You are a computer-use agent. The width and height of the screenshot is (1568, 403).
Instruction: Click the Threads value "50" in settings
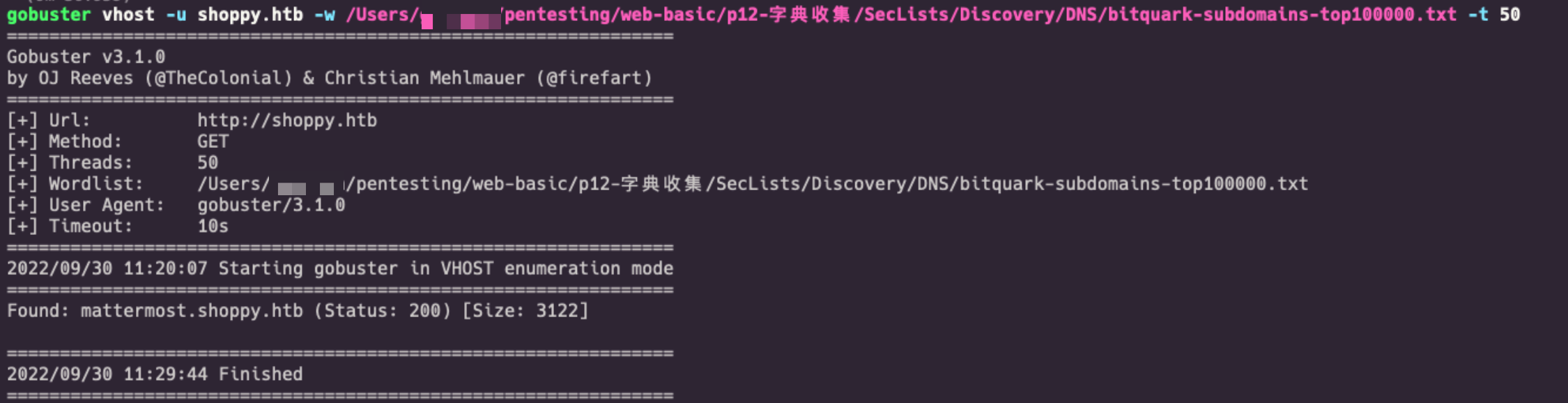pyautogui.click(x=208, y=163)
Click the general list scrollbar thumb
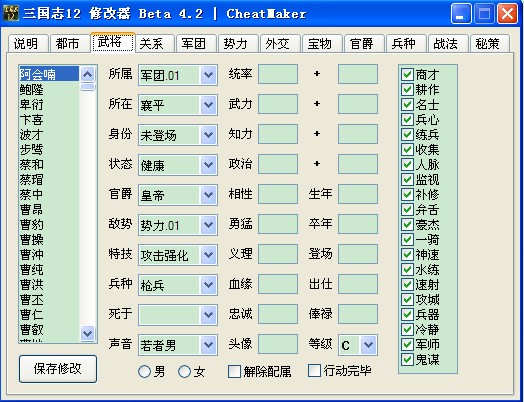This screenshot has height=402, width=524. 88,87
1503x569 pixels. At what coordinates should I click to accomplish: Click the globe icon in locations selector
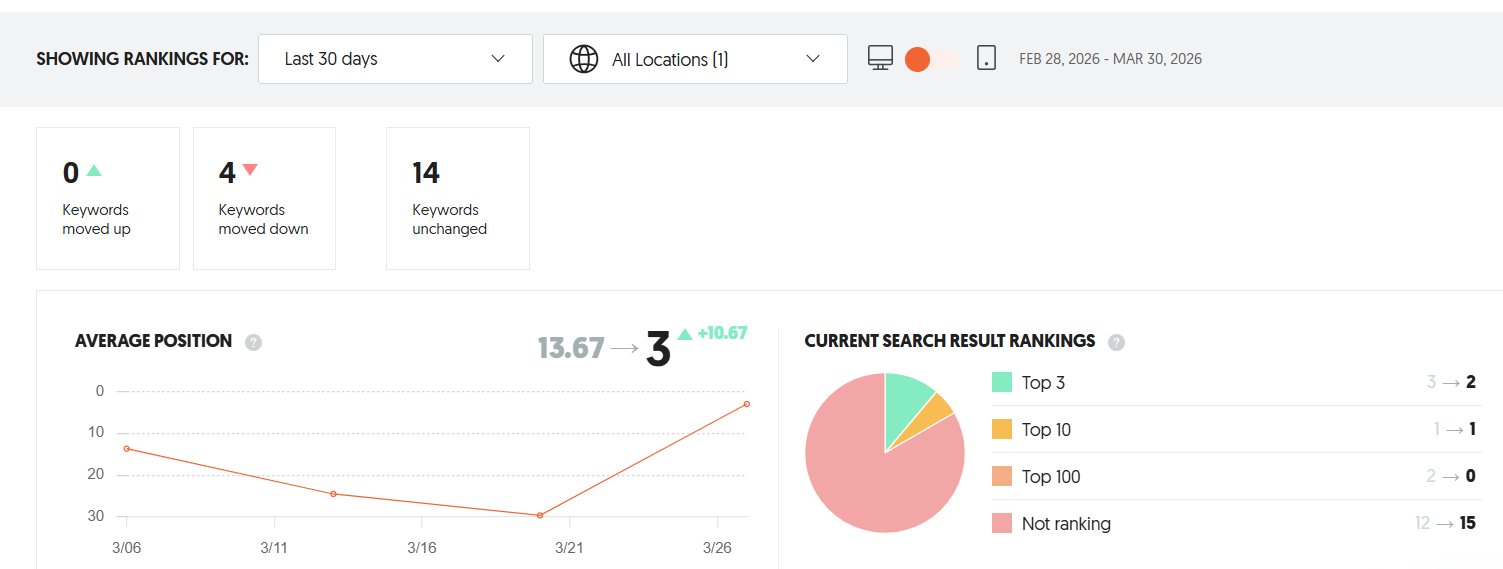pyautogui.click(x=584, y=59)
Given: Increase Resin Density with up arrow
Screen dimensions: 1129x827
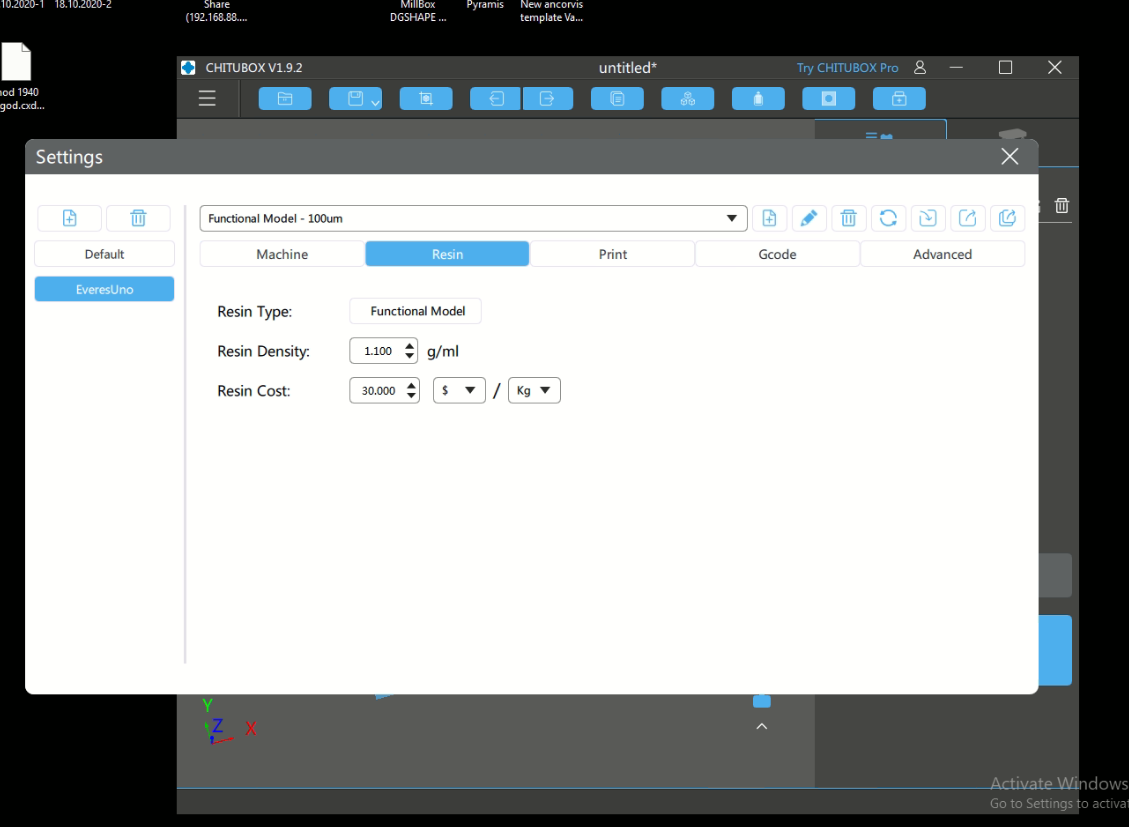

* * *

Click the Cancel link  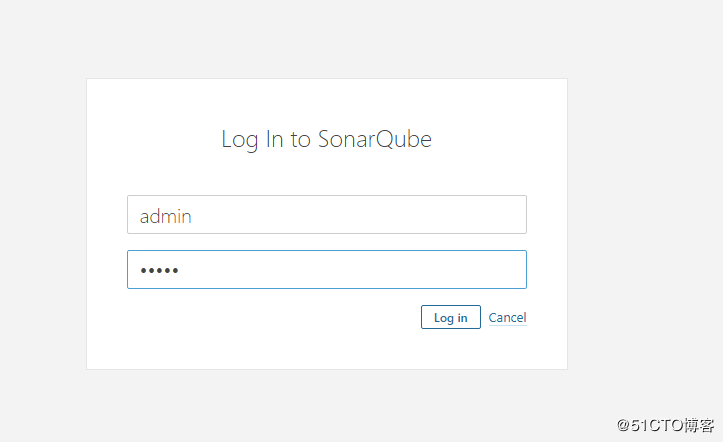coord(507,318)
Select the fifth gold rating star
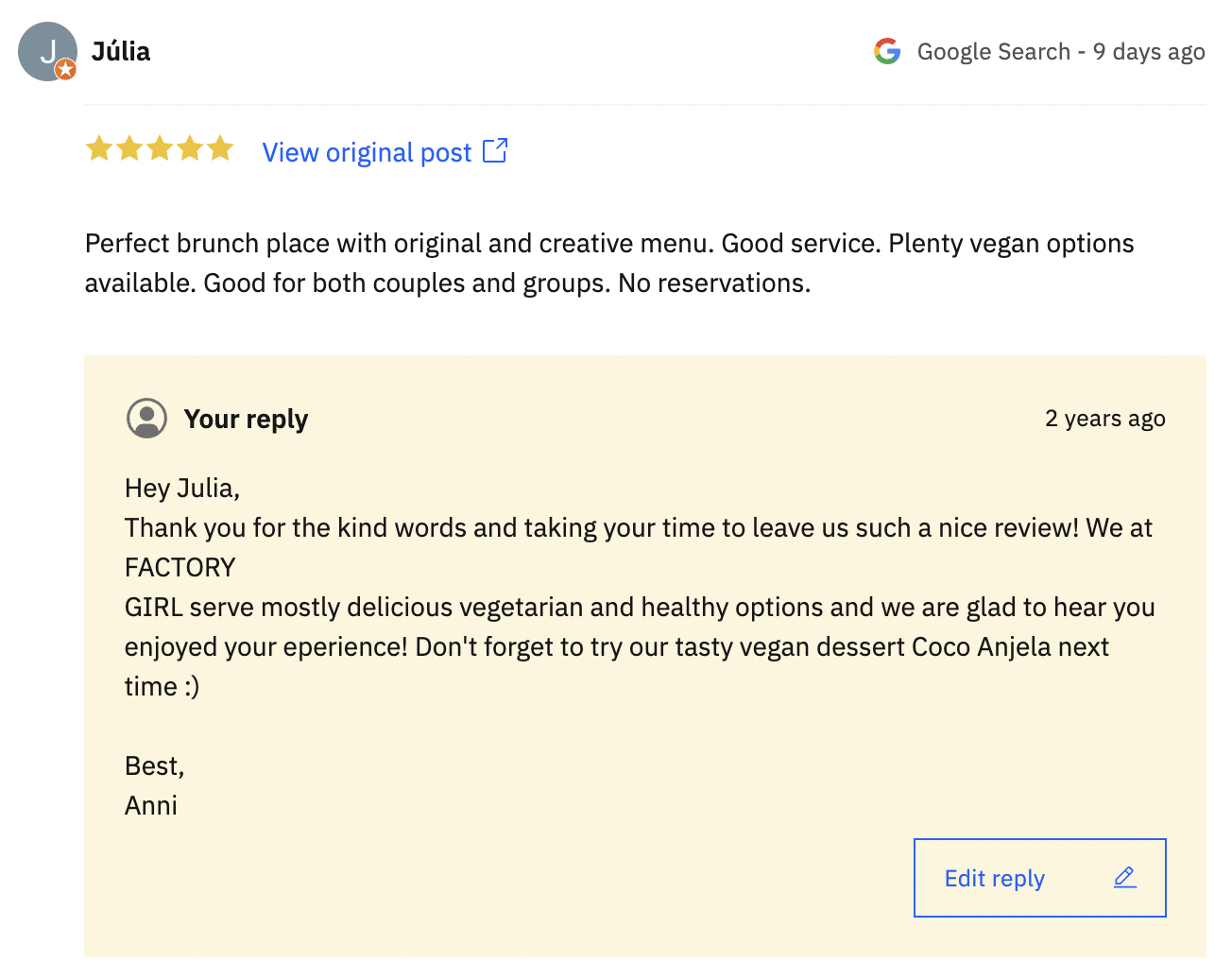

Exercise instructions →
Your answer should consist of the lines from the line with "Given: Increase Resin Density with up arrow" to the line with "Screen dimensions: 1129x827" above, repeated exactly, both ends included.

Answer for this exercise →
Given: Increase Resin Density with up arrow
Screen dimensions: 1129x827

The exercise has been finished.